From Electronic Medical Records to the Personal Health Space: How It Will Transform Healthcare in the Next Decade

AUTHOR
Manuel Sanromà and Joan M. Adserà

ABSTRACT

E-Health, this is healthcare practice supported by electronic processes and communication, has become a commonplace, particularly since the popularization of the Internet. In as much as healthcare is, in many countries, one of the most important public services, it can be considered a part of E-Governance. In any case, healthcare is an information intense activity and therefore Information Technologies should have much impact on its practice. Yet E-Health lags far behind, as far as its common use by citizens is concerned, compared to other activities like banking, shopping or even administration. Of course citizens are able to find much health information on the Internet and use this information as an instrument to socialize and share their concerns related to their health, but the vast majority of health organizations and/or health professionals in most countries are still reluctant, or simply failing, to offer online services to their patients.

We maintain that this is so because unlike in those other activities, where much of the information belonging to citizens is available in digital form, Medical Records are not yet so. Indeed Medical Records are at the base of Health Information Systems: they not only contain all the relevant information for the relationship between health professionals and patients as far as healthcare provision is concerned, but also of the healthcare activity from the economical, entrepreneurial and social point of view. Until recently, and even today in many organizations and countries around the world, this information is fragmented in a jumble of paper files and archives, even among the same organization. During the last few years we have witnessed a move towards computerization of this information in what is commonly known as Electronic Health Records opening the possibility of transforming Medical Records in powerful databases useful not only for the healthcare provision but also for research. This move towards computerization has opened new possibilities. On the side of health organizations it has allowed the implementation of quite a number of (not yet fully operational) projects of Shared Health Records at the regional, national and even international levels, where several organizations, with different information systems are able to share the basic information of patients which was fragmented and spread among the organizations. On the side of the patients it also allows a real control of their information by patients themselves, in what is commonly known as Personal Health Records; last year some well known companies of the Net, Google and Microsoft among them, launched websites where patients take full control of their health information.

We review all these developments and introduce an evolutionary model in five steps that allows us to integrate and understand all of them. Following this model we claim that a new a natural step of this evolution is ready to appear: what we call the Personal Health Space. This is a virtual 3-dimensional space where all the recent and new developments of ITs applied to healthcare provision will become integrated and that will substitute (or better include) the previous real space of healthcare centres where health professionals and patient used to (and still do) interact. One dimension of this space is shaped by the Personal Health Records, a patient-oriented (and not organization-oriented as Medical Records are) information system. Another dimension is the extension of the current model of face to face interaction: it is the world of multichannel interaction (which includes real face to face interaction plus all the possibilities of Telemedicine). We have finally as a third and last dimension all the possibilities opened by the Web 2.0, the social web: social interaction among patient and professionals has always been in place as far as healthcare is concerned, but when it is combined with the possibilities opened by Personal Health Records and Telemedicine it empowers patients and healthcare in general in ways not know before.

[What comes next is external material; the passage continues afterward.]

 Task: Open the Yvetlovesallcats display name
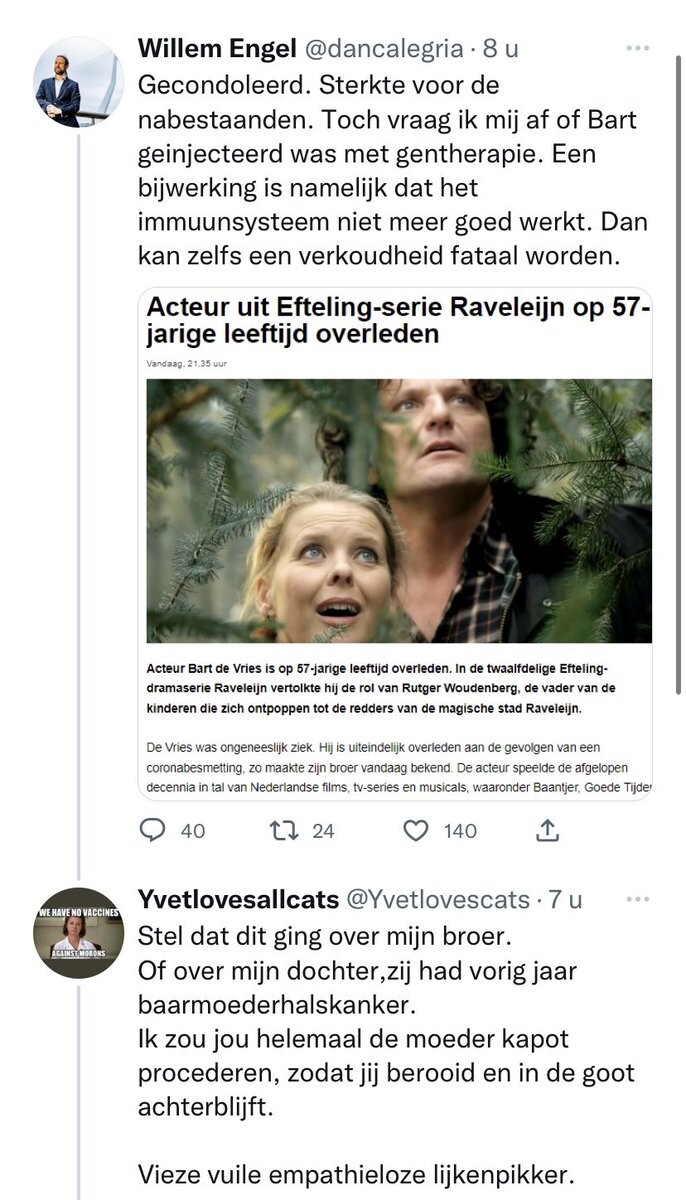(x=237, y=899)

We discuss the direction towards which Information Technologies, combined with the cultural assimilation of these technologies, will be leading healthcare in the next years/decades. The Personal Health Space will change not only the way professionals and patients interact but their very same roles in this interaction along with that of health organizations. It will also alter the role o public and private spheres in healthcare provision. We also take into account the new issues raised by these developments which are of particular concern for such a sensitive and vital subject as healthcare is: digital divide, access, privacy and security are but some of the topics that will become even more important when patients’ health related information be concerned. In any case with the new tools available in the Personal Health Space, patients will have complete access and control of their own medical records as well as those of their close relatives, they will use knowledge coupling tools in conjunction with providers to support medical decision making, and they will be taught from childhood on how to interact with the system, just as they now learn how to interact with transport systems. As patients assume such decision making power they will reshape the whole and socially strategic healthcare marketplace.